Un día tuvo noticia de la existencia en Londres de una sociedad dedicada por entero al estudio de los vampiros, la London Vampire Society, liderada por un tal Michael Carrigand. Como es de suponer, le faltó tiempo para ponerse en contacto con él y también con otro curioso personaje, Dean Lancaster, que afirmaba ser descendiente directo de lord Byron. Ambos no sólo estaban convencidos de la existencia de los no-muertos, sino que cada uno, a su manera, se dedicaba a buscarlos para acabar con ellos.

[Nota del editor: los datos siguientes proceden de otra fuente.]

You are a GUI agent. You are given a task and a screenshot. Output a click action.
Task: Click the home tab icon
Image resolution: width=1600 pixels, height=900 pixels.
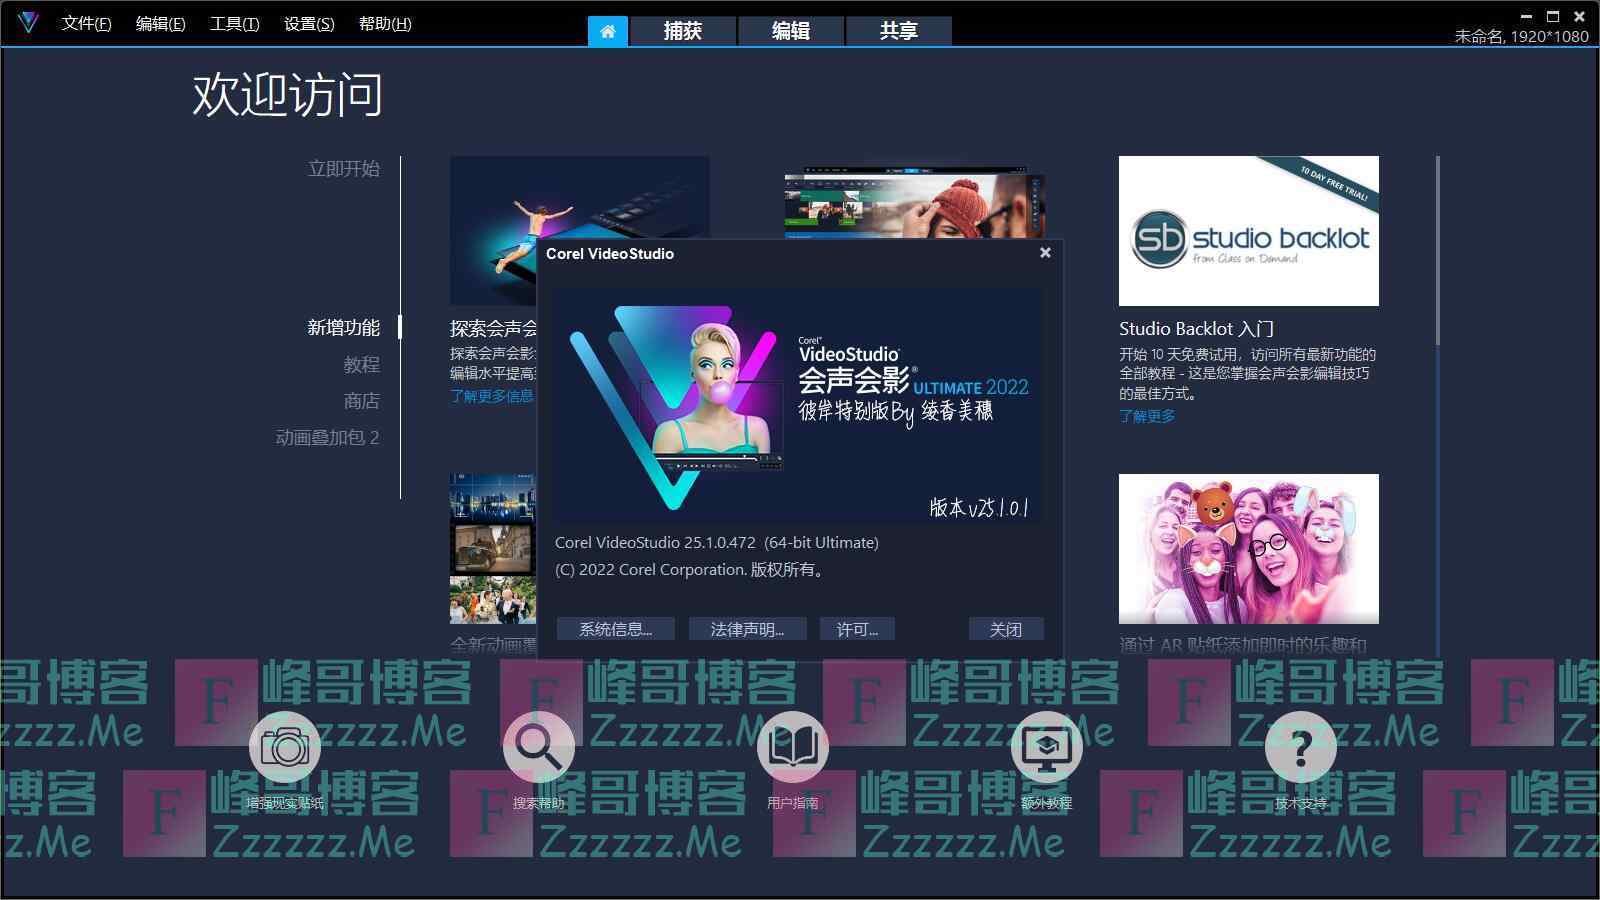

Tras pagar una cuota de doce libras, se convirtió en miembro de la sociedad y accedió a todo el caudal de información acerca del vampirismo del que disponían. A través de sus contactos se percató de que para «cazar» vampiros había que proceder con extrema cautela. Carrigand, por ejemplo, había sido condenado en 1974 a cuatro años de cárcel por presentarse en el cementerio de
Highgate
—un camposanto londinense que sirvió de inspiración a Bram Stoker para escribir su famosa novela— acompañado por un grupo de seguidores deseosos de emprender la «caza» del famoso vampiro que, según numerosos testimonios, habitaba entre sus lápidas. En su frenética persecución profanaron varias tumbas, sacaron a los muertos de éstas y clavaron estacas de madera en los cadáveres que les resultaron sospechosos. Finalmente, Carrigand fue condenado por los delitos de profanación, mutilación de cadáveres y tenencia ilícita de armas.